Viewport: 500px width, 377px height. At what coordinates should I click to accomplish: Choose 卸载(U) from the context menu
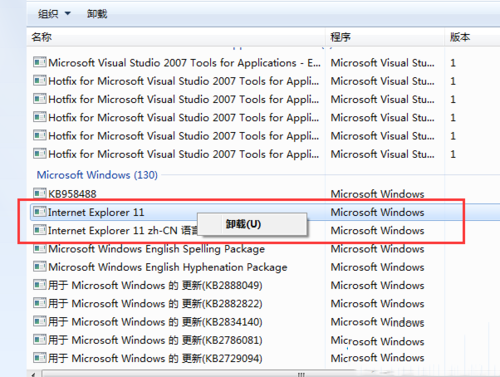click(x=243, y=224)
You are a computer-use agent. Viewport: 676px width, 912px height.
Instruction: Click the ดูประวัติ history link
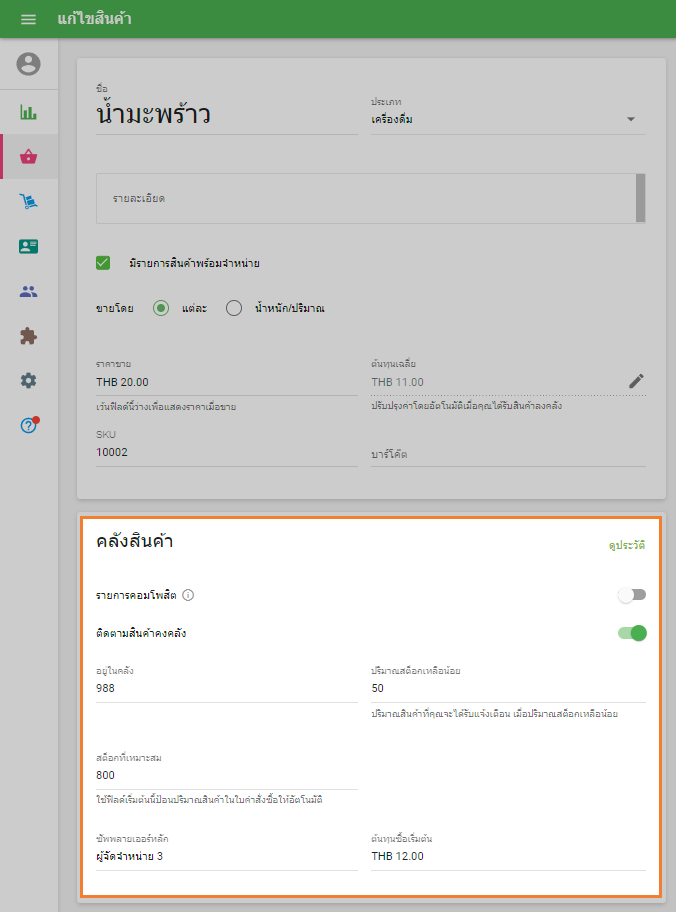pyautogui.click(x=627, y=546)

Task item:
Each record above needs to be copied exactly, with images left out.

Solution below:
Viewport: 500px width, 377px height. At what coordinates should I click to accomplish: Choose 卸载(U) from the context menu
click(x=243, y=224)
You are a computer-use agent. Viewport: 676px width, 912px height.
Instruction: Click the ดูประวัติ history link
pyautogui.click(x=627, y=546)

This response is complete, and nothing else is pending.